# nasty git



## kendra2705 (Oct 31, 2010)

Hi have left a relationship for many reasons and ex is very upset as put in previous post . But now his violent son is threatening my boys who are non violent just because his dad is upset ...

Called the police waiting to hear back some people are so nasty glad i'm out of it but threatening my kids is not going to make me stay mrs nice and friendly is it ........... ???

Hate that family so emotionaly dead and violent most of them are have been in therapy all their lives now I'm getting the blame for their unability to cope with being left by me .


----------



## major misfit (Oct 17, 2010)

I'm really glad to see that you've called the police. I'd go first thing in the morning and see about a protective order as well. BUT...start documenting EVERYTHING. Any phone calls, drive bys, etc....write them all down. The day, the time, what was done, etc. That way you don't forget anything. 

Somebody threatning my kids would bring down the wrath of GOD on them. Mess with me if you must...but you'd BETTER leave my kids alone. When it involves my kids, all gloves are off. I would resort to things I'd ordinarily never consider. 
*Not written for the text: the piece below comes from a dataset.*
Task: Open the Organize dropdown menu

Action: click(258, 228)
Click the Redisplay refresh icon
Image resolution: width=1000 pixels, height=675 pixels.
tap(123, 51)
Glad to hear that you got out of that r-ship. Now if you can just stay strong, and KEEP them away from you...you'll get on the other side of this. I wouldn't worry about any blame they want to assess to you...they all sound like a bunch of fruitcakes anyway. I don't put much stock in anything a fruitcake says. Just guard yourself, and protect your children. I'd call the police every single time a threat was made. You want a record of this, just in case. Good luck to you.


----------